**TASK REQUIREMENTS:** Among the entries below, one stretch runs from the line that contains "Share (141, 367)" through the line that contains "Allow All Cookies (56, 2564)". Repeat that stretch exactly, ends included, and only that.

**RECORDS TO PROCESS:**
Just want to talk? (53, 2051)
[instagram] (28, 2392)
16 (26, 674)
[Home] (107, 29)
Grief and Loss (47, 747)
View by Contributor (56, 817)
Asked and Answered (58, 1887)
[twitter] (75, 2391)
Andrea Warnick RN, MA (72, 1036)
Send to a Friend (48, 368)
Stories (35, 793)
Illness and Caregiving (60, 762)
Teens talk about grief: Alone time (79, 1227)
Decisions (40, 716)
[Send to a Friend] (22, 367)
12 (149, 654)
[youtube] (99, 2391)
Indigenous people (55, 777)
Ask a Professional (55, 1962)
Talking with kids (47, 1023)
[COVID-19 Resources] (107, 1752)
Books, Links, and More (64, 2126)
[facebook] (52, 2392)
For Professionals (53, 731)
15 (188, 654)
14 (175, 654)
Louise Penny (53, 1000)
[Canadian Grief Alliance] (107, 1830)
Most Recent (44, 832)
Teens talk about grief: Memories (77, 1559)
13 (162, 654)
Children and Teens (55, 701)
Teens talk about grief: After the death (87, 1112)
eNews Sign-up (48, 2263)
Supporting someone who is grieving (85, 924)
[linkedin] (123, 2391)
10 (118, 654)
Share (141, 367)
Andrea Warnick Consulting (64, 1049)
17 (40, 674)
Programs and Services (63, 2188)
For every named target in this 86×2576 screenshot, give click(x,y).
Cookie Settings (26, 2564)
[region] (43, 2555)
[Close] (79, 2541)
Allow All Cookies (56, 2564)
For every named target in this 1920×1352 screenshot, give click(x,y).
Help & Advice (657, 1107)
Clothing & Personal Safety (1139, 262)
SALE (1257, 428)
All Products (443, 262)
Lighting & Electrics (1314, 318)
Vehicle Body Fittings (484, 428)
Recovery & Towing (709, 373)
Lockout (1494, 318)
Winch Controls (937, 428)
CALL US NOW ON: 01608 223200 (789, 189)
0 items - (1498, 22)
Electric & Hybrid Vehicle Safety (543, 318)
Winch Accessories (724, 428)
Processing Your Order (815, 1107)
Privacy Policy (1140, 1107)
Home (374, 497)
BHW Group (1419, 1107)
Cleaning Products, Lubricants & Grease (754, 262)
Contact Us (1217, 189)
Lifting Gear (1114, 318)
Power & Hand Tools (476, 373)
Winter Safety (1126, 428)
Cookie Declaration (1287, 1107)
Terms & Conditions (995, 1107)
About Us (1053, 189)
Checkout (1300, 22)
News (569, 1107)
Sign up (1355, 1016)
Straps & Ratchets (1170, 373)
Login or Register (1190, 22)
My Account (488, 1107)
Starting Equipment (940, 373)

**ANSWER TO THE EXERCISE:**
Share (141, 367)
Andrea Warnick Consulting (64, 1049)
17 (40, 674)
Programs and Services (63, 2188)
For every named target in this 86×2576 screenshot, give click(x,y).
Cookie Settings (26, 2564)
[region] (43, 2555)
[Close] (79, 2541)
Allow All Cookies (56, 2564)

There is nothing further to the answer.